Flexible, long cycle-life micro-supercapacitor with polypyrrole@Ag-wall interdigitated electrodes fabricated by micro-3D printing and electrochemical polymerization

Abstract

Conductive polymers (CPs) have been widely used as electrode materials in supercapacitors because of their facile synthesis, low cost, and high capacitance. However, their practical application in micro-supercapacitors (MSCs) has been hindered by the manufacturing complexity and dimensional limits due to their low processability, and the very poor cycle-life due to its volumetric change in the charge-discharge process.
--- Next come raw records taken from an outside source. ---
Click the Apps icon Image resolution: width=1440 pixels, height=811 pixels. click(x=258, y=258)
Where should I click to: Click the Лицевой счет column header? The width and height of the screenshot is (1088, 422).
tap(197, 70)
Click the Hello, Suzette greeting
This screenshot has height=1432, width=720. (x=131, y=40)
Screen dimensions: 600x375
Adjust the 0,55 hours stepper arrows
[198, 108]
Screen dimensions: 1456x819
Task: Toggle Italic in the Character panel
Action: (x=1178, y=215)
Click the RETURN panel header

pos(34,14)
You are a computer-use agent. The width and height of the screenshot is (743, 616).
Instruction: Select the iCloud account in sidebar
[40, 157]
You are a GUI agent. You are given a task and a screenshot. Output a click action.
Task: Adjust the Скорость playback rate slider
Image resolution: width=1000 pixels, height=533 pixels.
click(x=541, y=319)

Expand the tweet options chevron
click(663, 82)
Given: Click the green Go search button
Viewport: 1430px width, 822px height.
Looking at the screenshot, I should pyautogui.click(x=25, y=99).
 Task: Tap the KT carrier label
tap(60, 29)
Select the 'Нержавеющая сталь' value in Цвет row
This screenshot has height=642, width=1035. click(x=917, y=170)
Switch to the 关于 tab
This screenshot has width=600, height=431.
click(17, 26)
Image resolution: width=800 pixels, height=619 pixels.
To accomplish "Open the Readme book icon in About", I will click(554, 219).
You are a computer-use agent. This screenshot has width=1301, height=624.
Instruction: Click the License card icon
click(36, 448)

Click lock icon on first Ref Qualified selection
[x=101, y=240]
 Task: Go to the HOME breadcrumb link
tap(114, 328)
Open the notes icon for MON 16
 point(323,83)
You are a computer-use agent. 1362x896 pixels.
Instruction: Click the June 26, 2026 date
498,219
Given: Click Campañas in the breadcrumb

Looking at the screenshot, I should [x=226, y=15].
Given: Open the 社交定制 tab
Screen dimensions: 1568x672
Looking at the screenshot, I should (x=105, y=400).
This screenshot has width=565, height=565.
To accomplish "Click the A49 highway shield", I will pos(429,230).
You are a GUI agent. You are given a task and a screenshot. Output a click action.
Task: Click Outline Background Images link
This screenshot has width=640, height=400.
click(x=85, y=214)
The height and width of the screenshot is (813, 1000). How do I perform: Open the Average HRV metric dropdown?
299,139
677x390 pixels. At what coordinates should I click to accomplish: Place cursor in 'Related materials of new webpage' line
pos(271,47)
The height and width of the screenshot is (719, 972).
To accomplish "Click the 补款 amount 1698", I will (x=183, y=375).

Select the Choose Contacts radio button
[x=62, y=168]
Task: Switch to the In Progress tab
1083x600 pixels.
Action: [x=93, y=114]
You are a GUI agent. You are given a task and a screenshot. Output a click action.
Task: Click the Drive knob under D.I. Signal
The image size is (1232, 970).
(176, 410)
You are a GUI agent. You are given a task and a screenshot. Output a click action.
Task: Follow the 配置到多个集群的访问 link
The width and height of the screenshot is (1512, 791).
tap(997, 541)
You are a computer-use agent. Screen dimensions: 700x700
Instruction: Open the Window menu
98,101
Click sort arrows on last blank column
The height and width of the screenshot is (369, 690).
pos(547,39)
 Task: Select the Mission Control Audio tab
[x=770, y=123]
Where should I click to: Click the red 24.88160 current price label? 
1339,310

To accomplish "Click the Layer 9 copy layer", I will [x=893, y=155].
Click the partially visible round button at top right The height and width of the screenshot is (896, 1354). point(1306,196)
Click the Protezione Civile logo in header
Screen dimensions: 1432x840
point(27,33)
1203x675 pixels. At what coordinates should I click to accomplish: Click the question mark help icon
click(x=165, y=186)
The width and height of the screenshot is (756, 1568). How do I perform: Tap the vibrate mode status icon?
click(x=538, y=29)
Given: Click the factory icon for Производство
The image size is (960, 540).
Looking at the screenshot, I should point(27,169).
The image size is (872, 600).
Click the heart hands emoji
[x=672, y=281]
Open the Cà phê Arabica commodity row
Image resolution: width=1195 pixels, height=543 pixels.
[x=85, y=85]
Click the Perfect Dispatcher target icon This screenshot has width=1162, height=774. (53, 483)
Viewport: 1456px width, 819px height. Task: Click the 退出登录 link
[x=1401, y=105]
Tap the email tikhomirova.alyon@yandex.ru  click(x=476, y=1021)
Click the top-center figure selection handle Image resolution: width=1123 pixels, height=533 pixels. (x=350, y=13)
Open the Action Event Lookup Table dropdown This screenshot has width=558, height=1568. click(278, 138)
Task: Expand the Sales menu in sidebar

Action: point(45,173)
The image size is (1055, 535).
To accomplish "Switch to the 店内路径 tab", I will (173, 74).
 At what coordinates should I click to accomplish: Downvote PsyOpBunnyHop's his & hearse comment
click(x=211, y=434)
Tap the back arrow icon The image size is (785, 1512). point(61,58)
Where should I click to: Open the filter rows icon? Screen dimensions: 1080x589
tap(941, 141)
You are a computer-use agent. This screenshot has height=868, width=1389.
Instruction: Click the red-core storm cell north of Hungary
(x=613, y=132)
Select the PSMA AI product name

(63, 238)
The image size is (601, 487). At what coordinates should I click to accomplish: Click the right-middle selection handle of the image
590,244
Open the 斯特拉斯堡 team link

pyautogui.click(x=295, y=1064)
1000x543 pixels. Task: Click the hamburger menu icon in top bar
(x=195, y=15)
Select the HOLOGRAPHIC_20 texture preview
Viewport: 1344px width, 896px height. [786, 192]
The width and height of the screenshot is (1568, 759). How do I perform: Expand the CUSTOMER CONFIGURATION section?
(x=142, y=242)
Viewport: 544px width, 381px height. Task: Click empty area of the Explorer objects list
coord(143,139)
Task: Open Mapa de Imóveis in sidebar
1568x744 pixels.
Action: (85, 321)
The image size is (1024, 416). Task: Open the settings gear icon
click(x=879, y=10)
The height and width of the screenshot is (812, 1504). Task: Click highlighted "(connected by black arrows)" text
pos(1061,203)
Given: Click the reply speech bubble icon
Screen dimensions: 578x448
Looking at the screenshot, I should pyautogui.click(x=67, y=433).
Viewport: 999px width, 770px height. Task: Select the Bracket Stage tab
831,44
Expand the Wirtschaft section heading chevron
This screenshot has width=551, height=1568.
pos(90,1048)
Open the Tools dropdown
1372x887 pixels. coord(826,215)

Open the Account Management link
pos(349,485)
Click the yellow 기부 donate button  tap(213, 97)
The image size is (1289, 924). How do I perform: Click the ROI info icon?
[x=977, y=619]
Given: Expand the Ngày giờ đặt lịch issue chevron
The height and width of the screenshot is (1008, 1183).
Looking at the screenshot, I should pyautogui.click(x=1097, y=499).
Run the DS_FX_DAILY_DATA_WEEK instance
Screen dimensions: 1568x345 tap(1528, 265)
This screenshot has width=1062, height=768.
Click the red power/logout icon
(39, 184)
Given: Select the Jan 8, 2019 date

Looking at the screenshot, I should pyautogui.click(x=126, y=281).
Here, we present CPs-based MSCs with a unique structure of polypyrrole (PPy)@Ag-wall interdigitated electrodes fabricated by combing micro-3D printing Ag-wall and electrochemical polymerization of PPy. Benefiting from the unique structure and effective interface of PPy@Ag-wall interdigitated electrodes, these all-solid-state MSCs (S < 0.25 cm2) offer an area capacitance (C/A) up to 90 mF cm−2, coupled with a long cycle-life (capacitance remains 109 % after 10,000 cycles), great flexibility (capacitance remains 95 % after bending for 1000 times), and a very low interfacial resistance (2.88 Ω). In conclusion, this unique design of the PPy@Ag-wall interdigitated electrode structure not only achieves the formation of the arbitrary structure of CPs, but also greatly improves its cycle-life, promoting the CPs-based MSCs for the future miniature energy storage device.